### Source passage

Ballot SC46: Sunset the CAA exception for DNS Operator
The voting on ballot SC46 has completed, and the ballot has passed.
Voting Results
Certificate Issuers
17 votes total, with no abstentions
· 17 Yes votes: Actalis, Certigna (DHIMYOTIS), Certum (Asseco), Chunghwa Telecom, DigiCert, eMudhra, Entrust, Firmaprofesional, GDCA, GlobalSign, GoDaddy, HARICA, Izenpe, Kamu SM, SwissSign, Telia Company, Visa
· 0 No Votes
· 0 Abstentions
· One vote was not counted because it was received after the voting period had ended.
Certificate Consumers
5 votes total, with no abstentions
· 5 Yes votes: Apple, Cisco, Google, Microsoft, Mozilla
· 0 No votes
· 0 Abstentions
Bylaw Requirements
- Bylaw 2.3(f) requires:
o A “yes” vote by two-thirds of Certificate Issuer votes and by 50%-plus-one of Certificate Consumer votes. Votes to abstain are not counted for this purpose. This requirement was MET for Certificate Issuers and MET for Certificate Consumers.
o at least one Certificate Issuer and one Certificate Consumer Member must vote in favor of a ballot for the ballot to be adopted. This requirement was MET.
- Bylaw 2.3(g) requires that a ballot result only be considered valid when “more than half of the number of currently active Members has participated”. Votes to abstain are counted in determining quorum. Half of the currently active members at the start of voting was 13, so the quorum was 14 for this ballot. This requirement was MET.
This ballot now enters the IP Rights Review Period to permit members to review the ballot for relevant IP rights issues.
Purpose of Ballot:
This Ballot addresses security issues with Section 3.2.2.8 regarding CAA checking.

######
### Provided material

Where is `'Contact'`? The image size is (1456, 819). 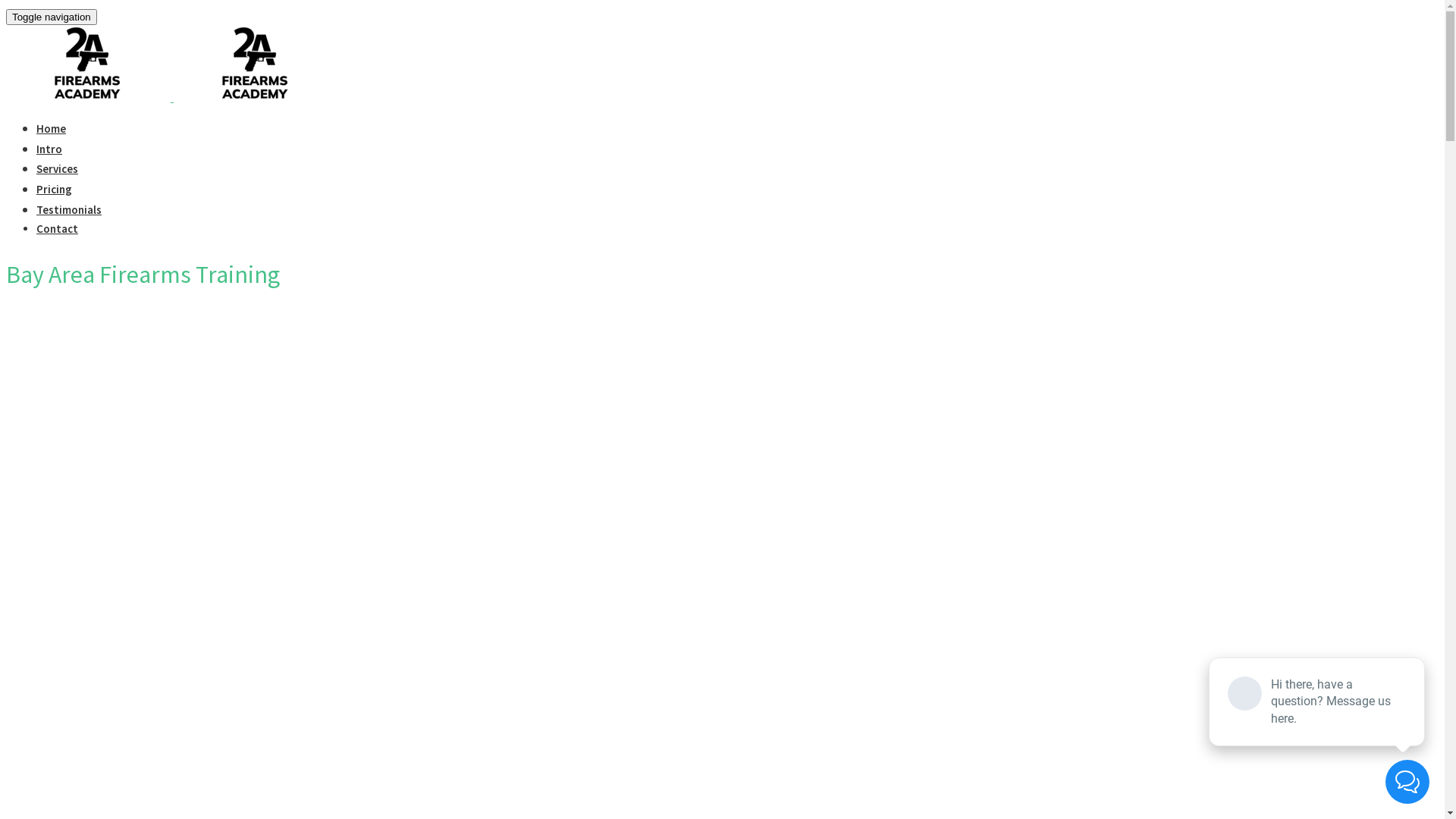 'Contact' is located at coordinates (57, 228).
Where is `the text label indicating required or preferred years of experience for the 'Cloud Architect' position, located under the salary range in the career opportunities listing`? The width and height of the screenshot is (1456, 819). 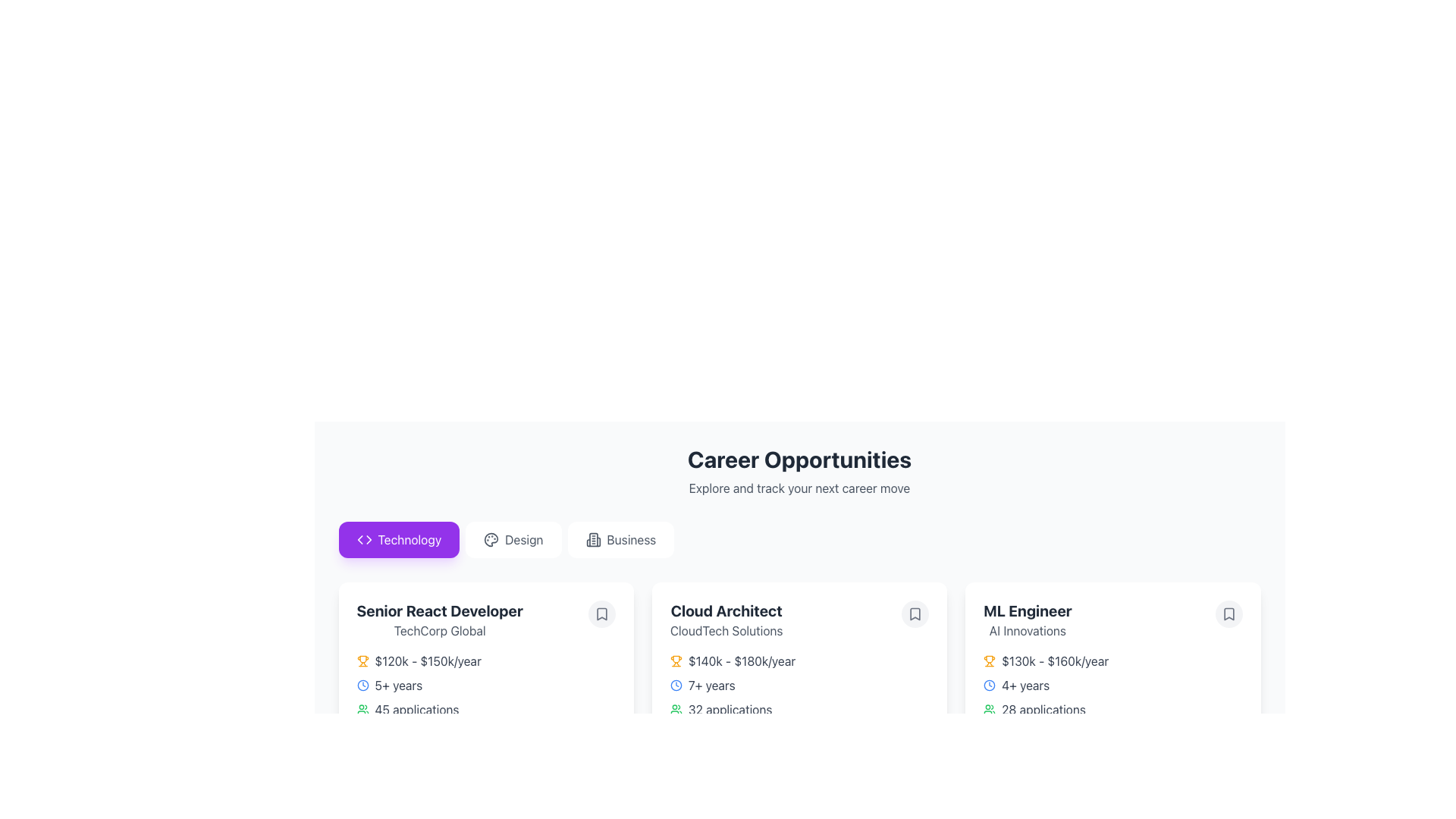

######

§ Activity list
(1) List every Certificate Consumer that cast a Yes vote, as given in the ballot announcement.
(2) Reproduce word for word the part of the ballot announcement that starts at the words "- Bylaw 2.3(g)" and ends after the words "regarding CAA checking.".
(3) According to the ballot announcement, what was the quorum for this ballot?

§ Answers to the exercises
(1) Apple, Cisco, Google, Microsoft, Mozilla

(2)
- Bylaw 2.3(g) requires that a ballot result only be considered valid when “more than half of the number of currently active Members has participated”. Votes to abstain are counted in determining quorum. Half of the currently active members at the start of voting was 13, so the quorum was 14 for this ballot. This requirement was MET.
This ballot now enters the IP Rights Review Period to permit members to review the ballot for relevant IP rights issues.
Purpose of Ballot:
This Ballot addresses security issues with Section 3.2.2.8 regarding CAA checking.

(3) 14